Wie der Standard, ist auch die Serienproduktion mit der amerikanischen Technik aufs engste verbunden: die Massenproduktion. Produkte und Erzeugnisse, die für die Oberschicht der Gesellschaft bestimmt, dem individuellen Geschmack und Bedürfnis angepasst sind, werden in Europa unvergleichlich besser hergestellt. England liefert teure Stoffe; Frankreich – Juweliererzeugnisse, Handschuhe, kosmetische Artikel usw. Aber auf dem Gebiete der für den weitesten Markt berechneten Massenproduktion wird Amerika von keinem anderen Lande übertroffen. Aus diesem Grunde wird sich der (europäische) Sozialismus seine Technik in Amerika holen.

Der bekannte Hoover, eine Autorität in den wirtschaftlichen Regierungskreisen Amerikas, leistet große Arbeit auf dem Gebiete der Standardisierung der Industrieerzeugnisse. Er hat bereits einige Dutzende Verträge mit den größten Konzernen über die Herstellung von Gebrauchsgegenständen nach bestimmten Standards abgeschlossen. Zu diesen standardisierten Artikeln gehören unter anderen: der Kinderwagen und der Sarg. Der Amerikaner wird also geboren mit dem Standard, und stirbt mit dem Standard. Ich weiß nicht, ob das angenehmer ist; aber es ist um 40% billiger.

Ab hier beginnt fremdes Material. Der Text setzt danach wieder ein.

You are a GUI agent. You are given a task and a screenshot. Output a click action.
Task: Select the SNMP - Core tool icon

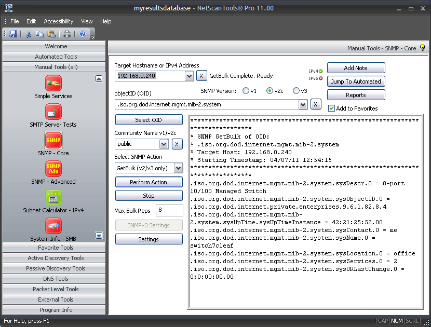52,140
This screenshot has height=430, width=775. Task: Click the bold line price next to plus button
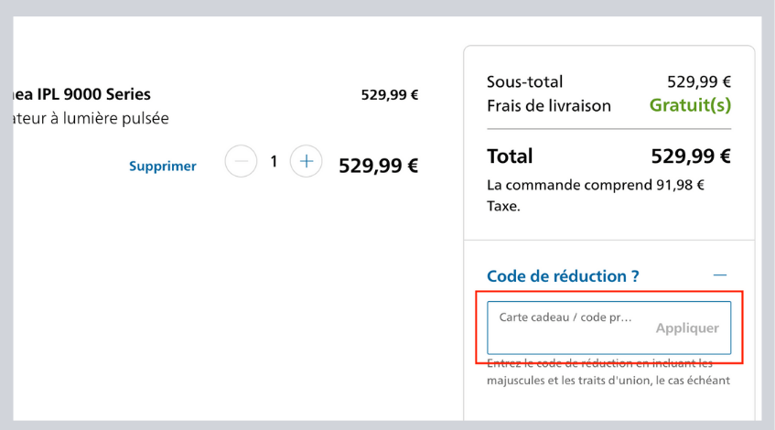378,166
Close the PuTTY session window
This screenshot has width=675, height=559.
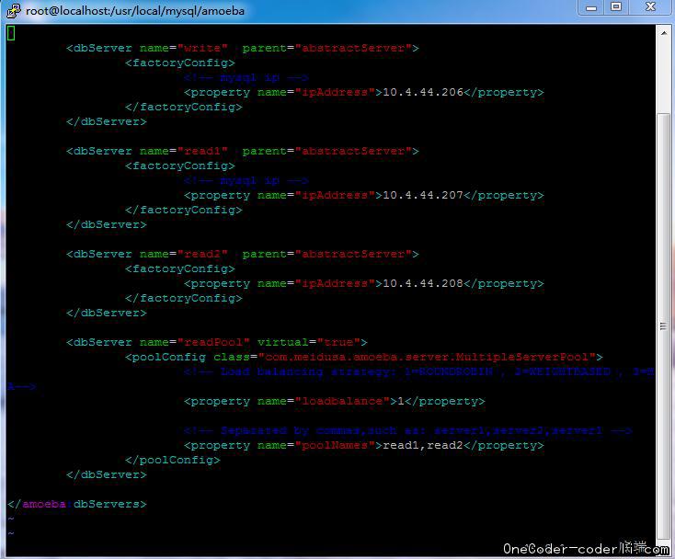pos(648,7)
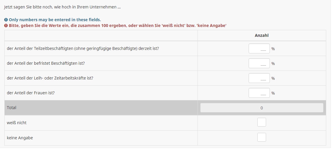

Die amerikanische Bevölkerung setzt sich, dank der Einwanderung, vorwiegend aus arbeitsfähigen Elementen zusammen; deren Prozentsatz ist, wenn ich nicht irre, um 45% höher als in der europäischen Bevölkerung: vor allem, weil das Verhältnis der Altersstufen ein anderes ist. Das macht die ganze Nation produktiver. Dieser Koeffizient ist mit der höheren Produktivität eines jeden Arbeiters zu multiplizieren. Dank der Mechanisierung und dem zweckmäßigeren Ausbau des Arbeitsprozesses erzielt der amerikanische Bergarbeiter um 2½-mal mehr Kohle und Erz als der deutsche. Der Arbeiter der Landwirtschaft erzeugt in Amerika 2-mal mehr als in der europäischen Landwirtschaft. Die Ergebnisse haben wir vor Augen.

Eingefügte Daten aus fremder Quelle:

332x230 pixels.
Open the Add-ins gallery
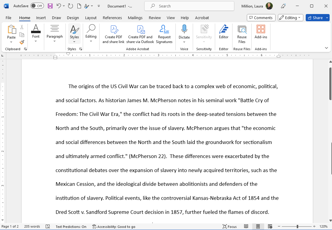261,32
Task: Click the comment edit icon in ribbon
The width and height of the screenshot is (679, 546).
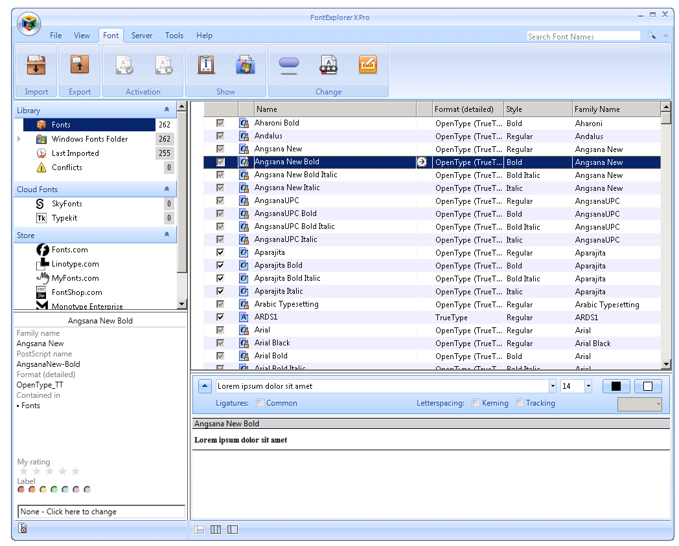Action: [367, 65]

Man pflegte von den alten Athenern zu sagen, dass sie freie Menschen seien, weil ein jeder von ihnen vier Sklaven hatte. In den Vereinigten Staaten verfügt jeder Mensch über fünfzig Sklaven – aber mechanische. Das besagt: wenn man die mechanischen Krafterzeuger zusammenrechnet, die Pferdekräfte in Menschenkräfte umrechnet, so ergibt sich, dass jeder amerikanische Staatsbürger, auch diejenigen mitgerechnet, die noch die Mutterbrust saugen, fünfzig mechanische Sklaven [1] besitzt. Das schließt natürlich nicht aus, dass die amerikanische Wirtschaft nicht minder auch auf lebendigen Sklaven, d.h. Proletariern, beruht ...

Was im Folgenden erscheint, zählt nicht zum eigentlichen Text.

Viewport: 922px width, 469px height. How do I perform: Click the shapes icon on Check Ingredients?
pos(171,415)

Das Volkseinkommen der Vereinigten Staaten beträgt 60 Milliarden Dollar im Jahr. Man präge sich ein: 60 Milliarden Dollar, das sind 125 Milliarden Goldrubel, das sind 250 Milliarden Goldmark! Die jährlichen Ersparnisse, die Summe also, die nach Deckung aller erforderlichen Ausgaben übrigbleibt, machen 6 bis 7 Milliarden, rund 12 Milliarden Goldrubel, rund 25 Milliarden Goldmark aus. Ich habe dabei nur die Vereinigten Staaten von Nordamerika im Auge, d.h. jenes Land, das in alten Schulbüchern so genannt wird. Aber in Wirklichkeit sind die Vereinigten Staaten viel größer, viel reicher. Bei allem der britischen Krone gebührenden Respekt erlaube ich mir die Behauptung, dass auch Kanada ein Teil der U.S.A. ist. Wenn man die Nachschlagebücher des Handelsdepartements der Vereinigten Staaten nachschlägt, so findet man, dass der Handel mit Kanada zum „Binnenhandel“ gerechnet wird, und dass Kanada in diesen Büchern in höflicher, aber bestimmter Form die nördliche Fortsetzung der Vereinigten Staaten genannt wird. Man verzichtet also auf den Segen eines „Völkerbundes“ – man hat ihn nicht nötig. Die ökonomischen Kräfte der Anziehung und Abstoßung wirken automatisch. Das englische Kapital spielt in der kanadischen Industrie eine sehr geringe Rolle (kaum 10%), während der Anteil des nordamerikanischen über 1/3 ausmacht und stetig wächst. Der Export von England nach Kanada erreicht 180 Millionen Dollar, der Export aus Amerika – fast 600 Millionen. Vor 25 Jahren dagegen führte England 5-mal mehr nach Kanada ein als die Vereinigten Staaten. Die Kanadier fühlen sich in ihrer überwiegenden Mehrheit als Amerikaner, mit Ausnahme – welch Ironie! – der französischen Bevölkerung, die durch und durch englisch fühlt. Australien macht dieselbe Entwicklung durch wie Kanada, aber im Tempo bleibt es hinter diesem zurück. Australien wird sich an jene Partei halten, deren Flotte, ohne allzu große Kosten zu verursachen, es vor Japan schützen kann. Aus dieser Konkurrenz dürften die Vereinigten Staaten schon in allernächster Zeit als Sieger hervorgehen. Wie dem auch sei, das eine steht fest: wenn es zu einem Kriege zwischen U.S.A. und England käme, so würde die „Britische Dominion“ Kanada ein Reservoir sein, aus dem Amerika die erforderlichen lebendigen Kräfte und Lebensmittel für sich und gegen England schöpfen kann. Außer uns wissen noch drei politische Personen um dieses große Geheimnis: die Vereinigten Staaten, England und Kanada.

Das ist in grundlegenden Zügen die materielle Machtstärke der Vereinigten Staaten von Nordamerika. Und sie gestattet ihnen, die alte Praxis der britischen Bourgeoisie: die Arbeiterspitzen gut zu füttern, um das Proletariat desto besser im Zaum zu halten – auf eine Stufe der Vollendung zu bringen, von der die britische Bourgeoisie nicht einmal träumen durfte.


Fußnote

1. Vor einem Jahr nannte ich die Zahl 41, aber sie ist offenbar schon veraltet: die Statistik spricht von 50.